Problems in the Cultivation of some Parasitic Protozoa

1967 
Publisher Summary Trypanosomiasis of animals is a disease of great economic importance in Africa because it makes animal husbandry impossible in enormous tracts of country where the population is chronically deficient in protein, and although trypanosomiasis of man in that continent has been largely reduced by the control of the insect vector and by the use of prophylactic drugs, outbreaks still occur. Little is known of the mechanisms by which trypanocidal drugs produce their inhibitory effects upon the parasite and, with the exception of proguanil and pyrimethamine, which have been shown to interfere at different levels with folic acid metabolism in the malaria parasite, the mode of action of antimalarial drugs is not understood.
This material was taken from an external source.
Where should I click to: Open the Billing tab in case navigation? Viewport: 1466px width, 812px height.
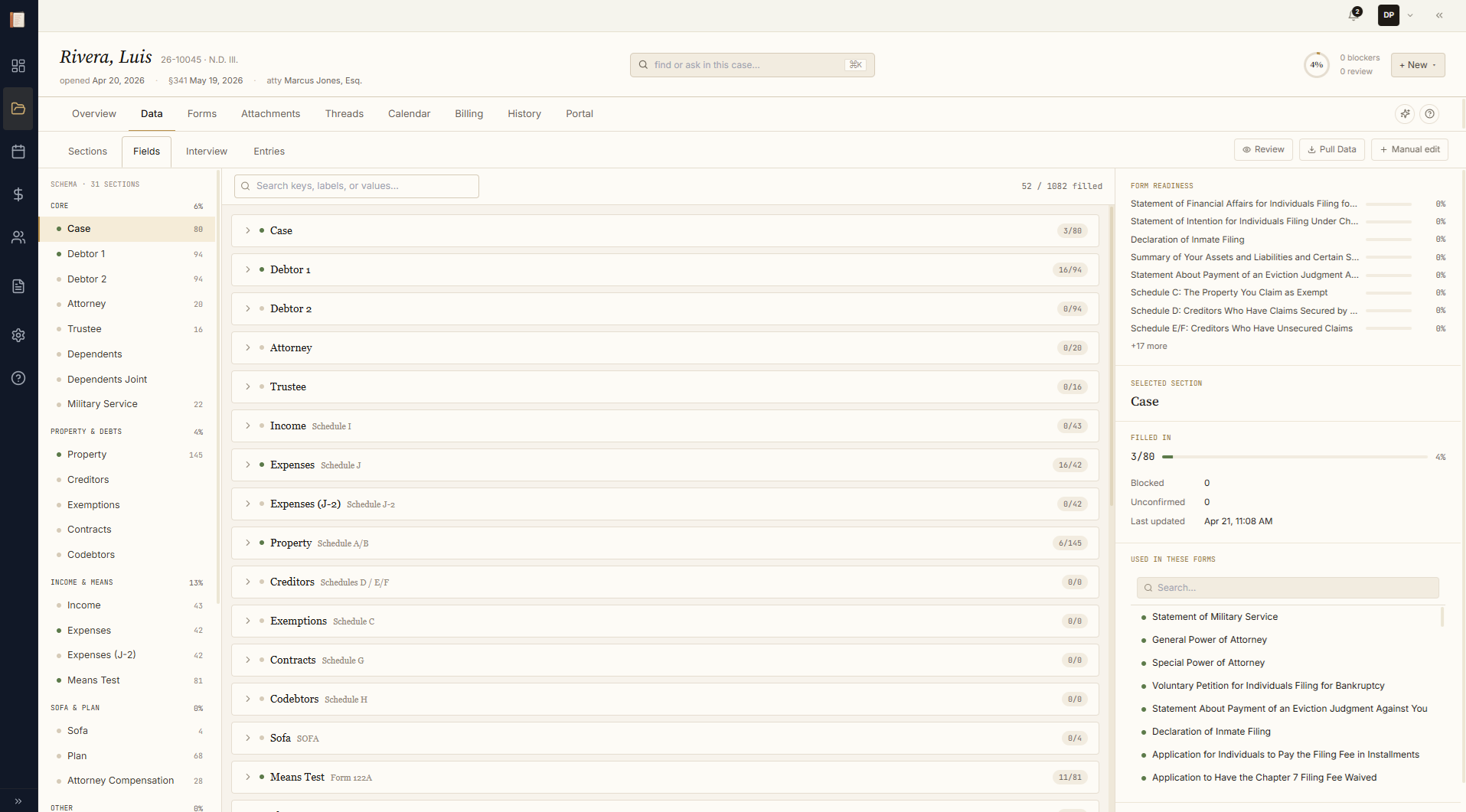click(469, 113)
Drug resistance also occurs in malaria parasites and the development, in South America and South-East Asia, of resistance to chloroquine, a drug used extensively in prophylaxis and treatment of the disease, has focused attention upon this problem. As yet, little is known of the changes occurring in trypanosomes when they become resistant to trypanocidal drugs and nothing is known of the changes associated with drug resistance in malaria parasites. For the solution of problems, whether they be mechanisms of drug action, the development of drug resistance, or the transformation of one morphological type into another with the accompanying physiological changes associated with change of host, a greater knowledge of the physiology and biochemistry of these organisms is necessary, and for this, methods of cultivation of all the stages of the life cycle are essential.